Where to begin! The #Whole30 made its way into my life via friends and Pinterest. I finally decided to join the challenge as a support partner for my manfriend. If you don’t know, the Whole 30 is defined by Wikipedia as “a 30-day fad diet that emphasizes whole foods and during which participants eliminate sugar, alcohol, grains, legumes, soy, and dairy from their diets.”¹
The creators of the program despise the word diet and seek for the Whole30 to be a catalyst to change your life. It aims to change your relationship with food, body weight, and unexplained chronic ailments. The Whole30 is a 30-day eating plan centered around eliminating “all the psychologically unhealthy, hormone-unbalancing, gut-disrupting, inflammatory food groups for a full 30 days”² to allow the body to reset. (More Info)
- What’s Out? Sugar, Alcohol, Grains, Legumes (Beans, Peas, Lentils, Soy, Peanuts), and Dairy. Additionally, you’re not allowed to weigh or measure yourself, recreate baked goods, or consume most additives in processed foods.
- What’s In? Meat, Seafood, Eggs, vegetables, Fruit, and Natural Fats (including Ghee).
This sounded extreme but I thought could handle it. Last September I undertook a 30-day raw vegan diet for my own personal reasons.
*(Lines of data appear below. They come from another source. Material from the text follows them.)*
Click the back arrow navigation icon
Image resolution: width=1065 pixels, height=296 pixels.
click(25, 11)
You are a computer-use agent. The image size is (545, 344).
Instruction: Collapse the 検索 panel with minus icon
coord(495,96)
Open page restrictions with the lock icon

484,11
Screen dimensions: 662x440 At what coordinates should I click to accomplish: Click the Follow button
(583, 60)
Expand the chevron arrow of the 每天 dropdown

My eating habits were permanently changed as I learned first hand the profound transformation your mind + body is capable of undertaking during a one month period. I never readded meat of dairy to my diet. However, I def enjoy cookies, chips, and chocolate!
Week 1 Deets
Grocery: I did not plan ahead so I wasted a ton of money. I made a big Sunday grocery trip and went back mid-week. Additionally, I was out of food/tired of making my meals by the weekend so I ate out Friday/Saturday (Oh hey Whole Foods salad bar!). Week 1 grocery will always be more expensive as you have to get seasonings and stock ingredients like Olive Oil, Ghee, etc. I def want to do a better job planning for next week!
Meals: I ate mostly raw/vegan this week as it was easy and quick. No matter how much coaching and pumping up I do, I just don’t like to cook lol.
- Breakfast: Typically an avocado or grapefruit. I’m not super hungry in the mornings and also haven’t figured out a Whole30 breakfast that sounds good. Next week I plan to try sweet potato hash or kale + potato scrambles. This week was a breakfast fail lol.
- Lunch: Salad with a mixed base of various greens (Green Kale, Purple Kale, Bok Choy, etc). My salad formula consists of greens + texture + kick + dressing massaged in. I use purple cabbage or nuts for texture and for kick I use fruits (grapefruits, blueberries) or veggies like radishes. I made my own dressing this week! It was an Avocado Sesame dressing (Avocado + Sesame Oil + Lime + Salt/Pepper). FULL DISCLOSURE: I was using Bragg’s Liquid Aminos at the beginning of the week because I didn’t realize it was contraband. Whoops!
- Dinner: Same salad as lunch or Rosemary Sweet Potatoes and salad (similar preparation here).
- Snacks: Kombucha, Seaweed snacks, Nuts, Blueberries, Grapefruit, or Strawberries
Energy Levels: I was very slugglish Week 1. I felt lighter but also didn’t feel like I had a ton of energy after work. I’ve been getting a good amount of rest (~7.5 hours) and waking up around 6:30am. The sluggishness could potentially be due to the after effects of Daylight Savings Time.
Other: MY FOREHEAD!! lol that was dramatic but my forehead has so many pimples. Is this the sugar leaving my system? Your body detoxes when on an elimination diet and the skin is your largest organ of elimination. I’m thinking my skin should clear in a week or two but man I miss sugar. I found myself craving cookies and chocolate all the time. I didn’t realize how much sugar I was consuming!
Week 2 Goals:
- Have a plan when I go to the grocery store! Make specific meals.
- Increase water intake and more rest.
- Decrease Snacking (Whole30 recommends no snacking and eating larger meals).
- Beat my manfriend to the kitchen in the mornings and start making breakfast.